Lo que sigue es una historia de formación y redención. Li Fong, nuevo en una ciudad hostil, se enfrenta no solo al duelo emocional por su hermano fallecido, sino también a los embates físicos y emocionales del bullying escolar. Entra en escena Conor (Aramis Knight), el clásico antagonista hipermasculino de torneo, ex novio de Mia (Sadie Stanley), el interés amoroso de Li. Hasta aquí, todo suena como una repetición de manual. Y lo es. Pero esa no es necesariamente su mayor falla.

Donde la película tropieza es en su estructura. A pesar de ser la entrega más corta de la franquicia, con apenas 94 minutos, se siente innecesariamente alargada por subtramas sin sustancia, como la del padre de Mia (Joshua Jackson), un ex boxeador venido a menos que solo sirve como excusa para insertar unas cuantas peleas más. En contraposición, las verdaderas conexiones emocionales —como la que podría haberse explorado entre Daniel y Han o el propio proceso interior de Li— quedan esbozadas, pero nunca desarrolladas con la profundidad que merecen.

Ben Wang cumple con solvencia, aunque su personaje no termina de despegar. Interpreta a un joven contenido, marcado por el dolor, pero su arco de transformación resulta más impuesto que vivido. Es un protagonista funcional, pero carente del carisma que Daniel LaRusso o incluso Dre Parker (Jaden Smith) supieron transmitir. Más interesante es la interacción entre Jackie Chan y Ralph Macchio, quienes comparten escena en momentos puntuales, incluida una secuencia de entrenamiento que prometía ser icónica, pero que lamentablemente queda diluida por un montaje apresurado y el uso excesivo de dobles de acción.

Y es que aquí llegamos a uno de los grandes problemas de Karate Kid: Legends: su relación con el lenguaje del cuerpo. La franquicia, desde su origen, ha sido una celebración del movimiento como forma de expresión emocional, como coreografía narrativa. En esta nueva entrega, sin embargo, las peleas carecen de esa elegancia y poesía.

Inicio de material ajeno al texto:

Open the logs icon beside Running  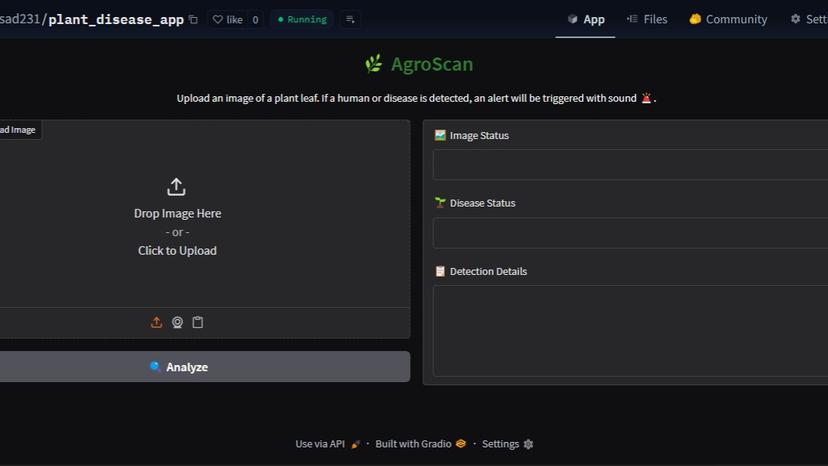coord(349,19)
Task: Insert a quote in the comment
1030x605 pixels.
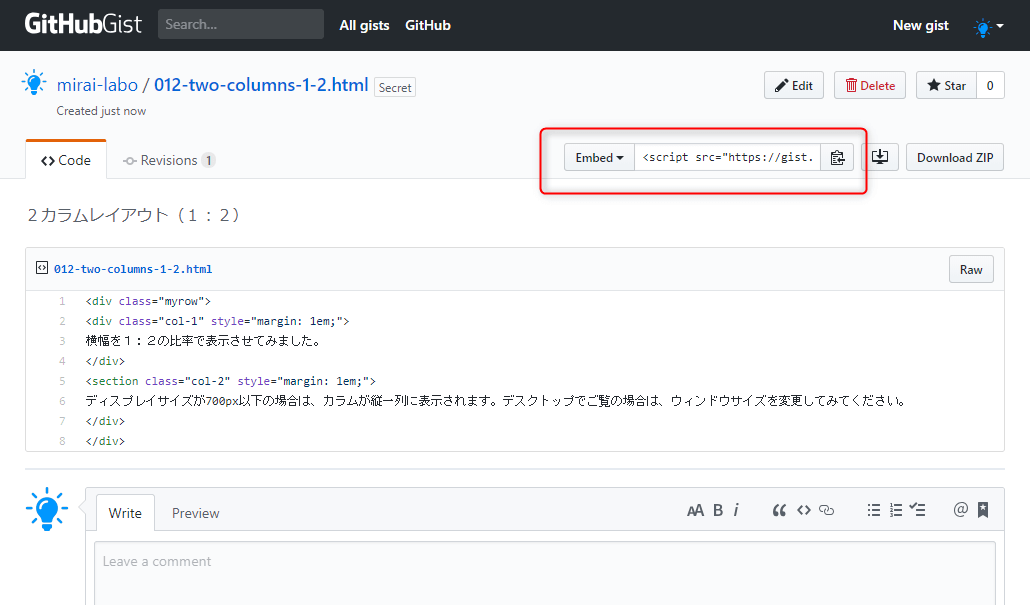Action: [779, 510]
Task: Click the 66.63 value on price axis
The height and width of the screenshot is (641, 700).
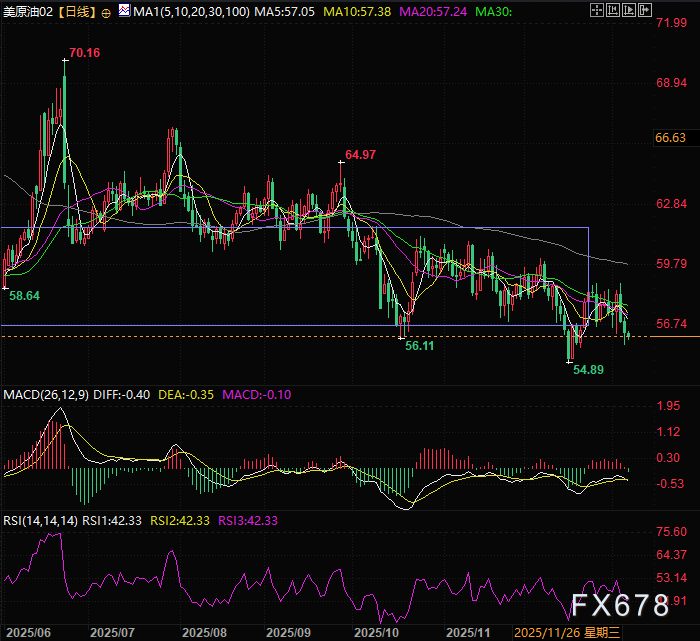Action: click(669, 137)
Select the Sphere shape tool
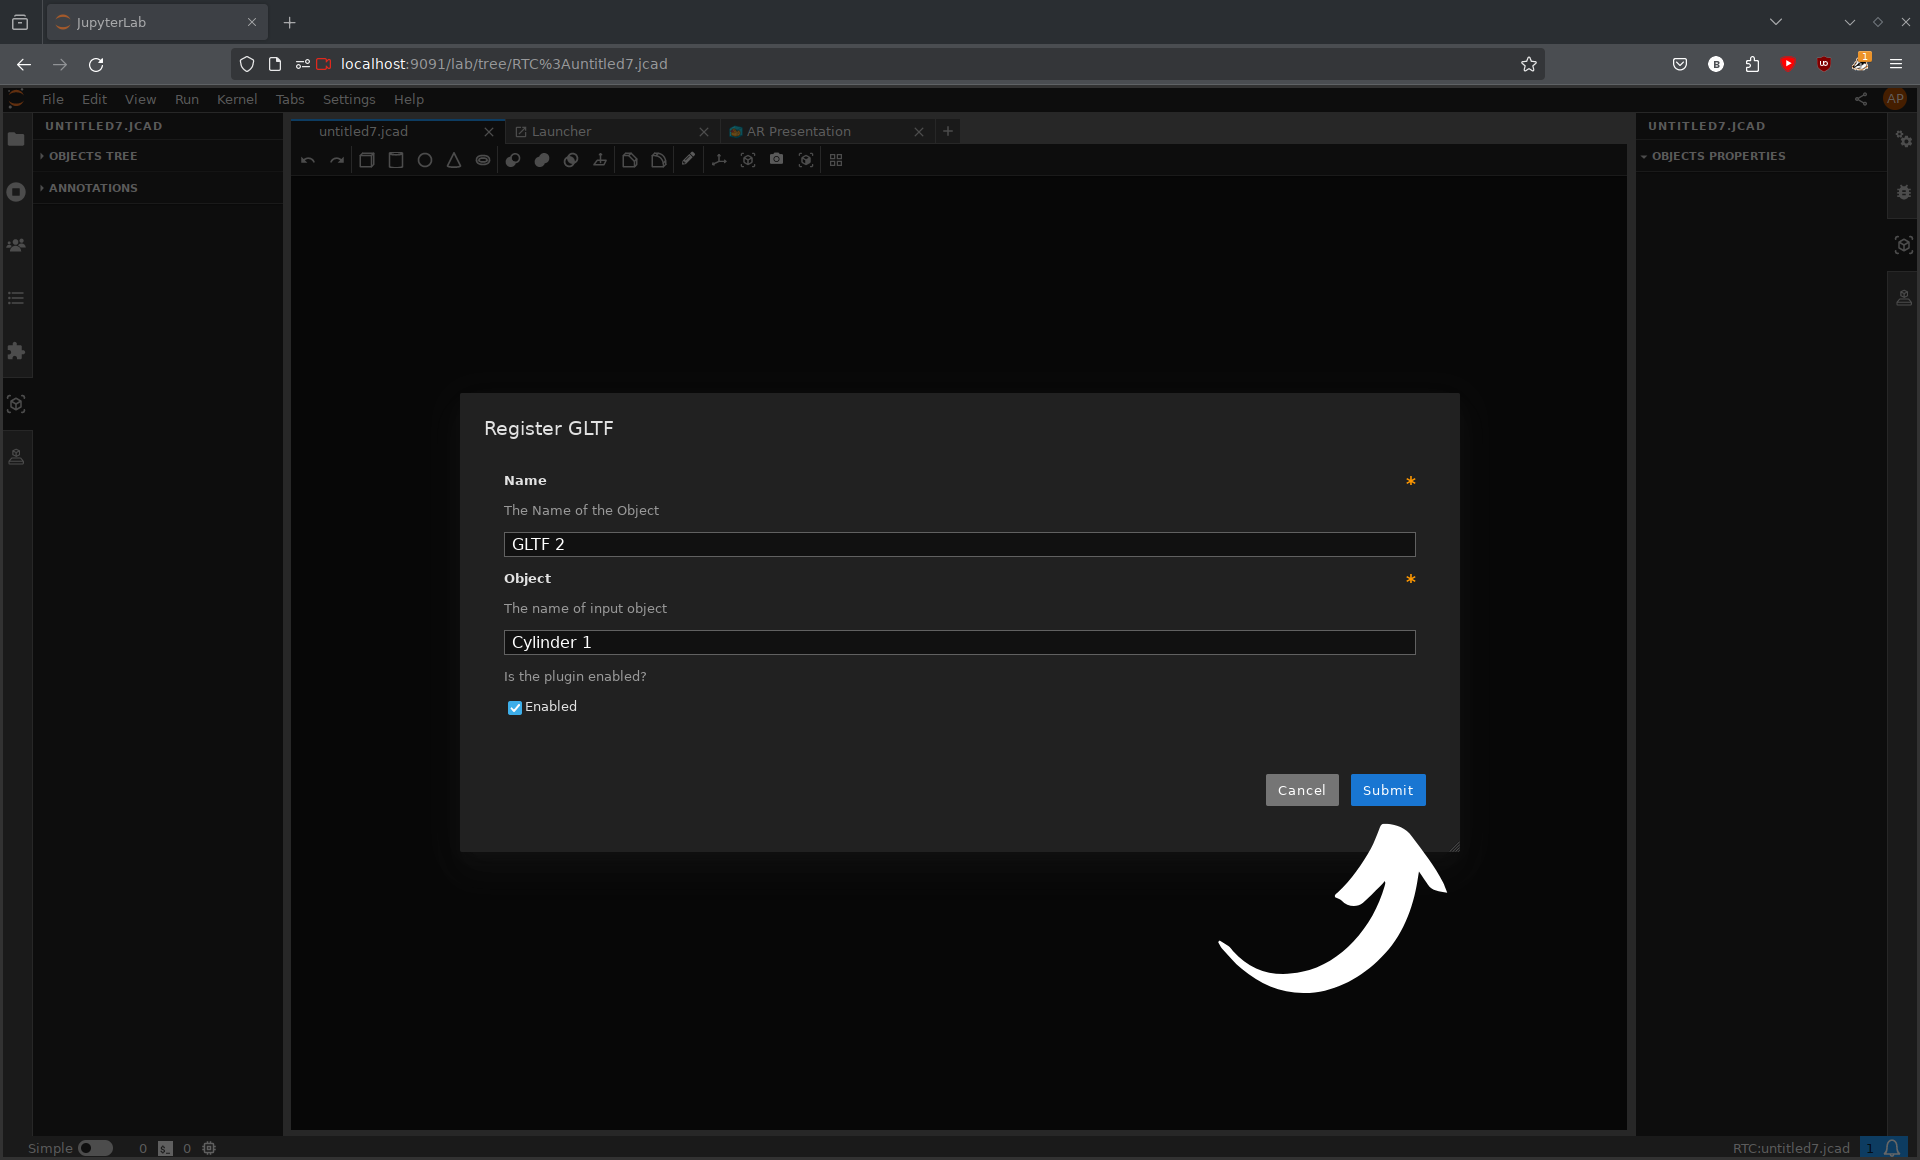The width and height of the screenshot is (1920, 1160). [425, 160]
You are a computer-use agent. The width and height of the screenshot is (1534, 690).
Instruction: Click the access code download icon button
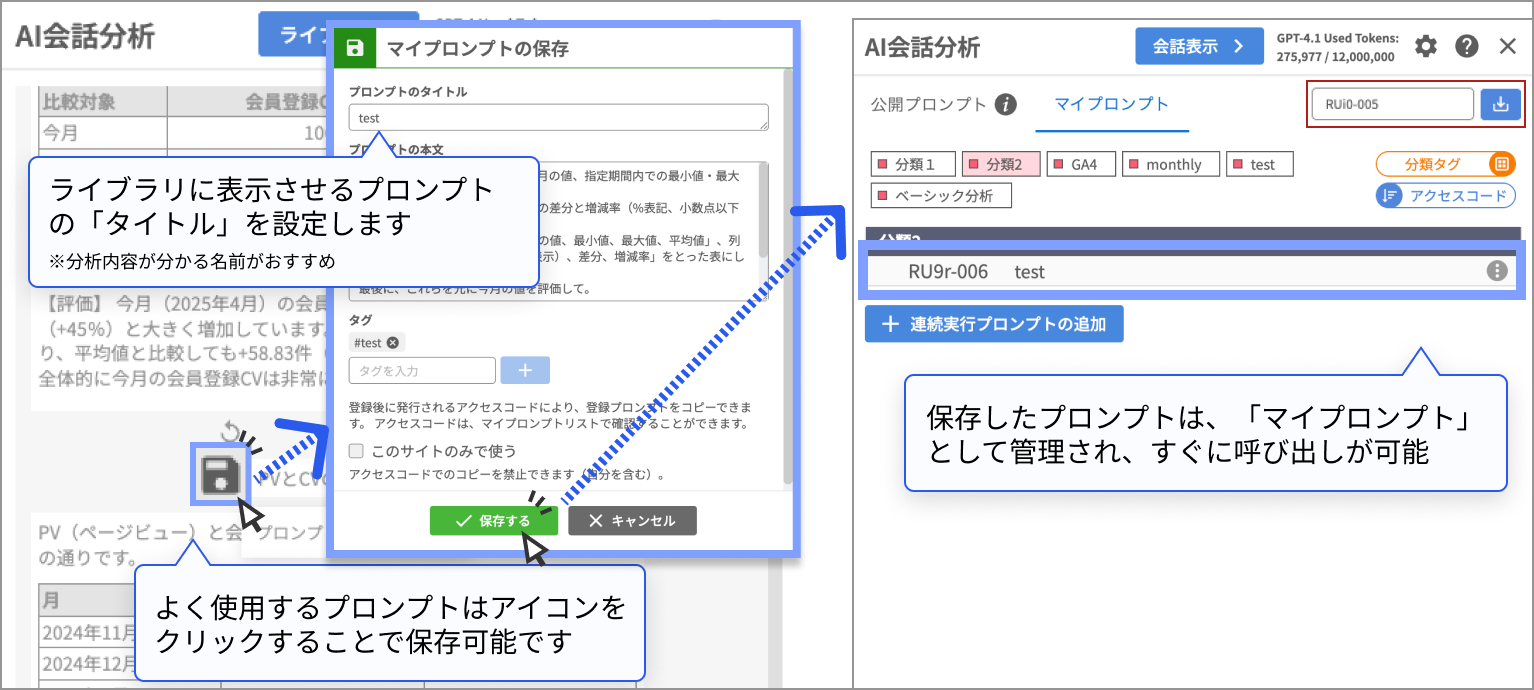coord(1500,104)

Jonathan Entwistle, quien ya había demostrado sensibilidad visual en series como The End of the F**ing World*, opta aquí por una estética recargada de cortes rápidos, efectos digitales y recursos visuales que remiten más a TikTok que al cine de artes marciales tradicional.

El resultado es un producto visualmente homogéneo, donde las peleas parecen diseñadas para mantener la atención de una audiencia con poca capacidad de concentración, pero que pierde el peso dramático que debería tener cada golpe, cada bloqueo, cada caída. No hay espacio para la pausa, para la contemplación, para la enseñanza implícita que caracterizaba a Mr. Miyagi y que también intentaba transmitir el Sr. Han.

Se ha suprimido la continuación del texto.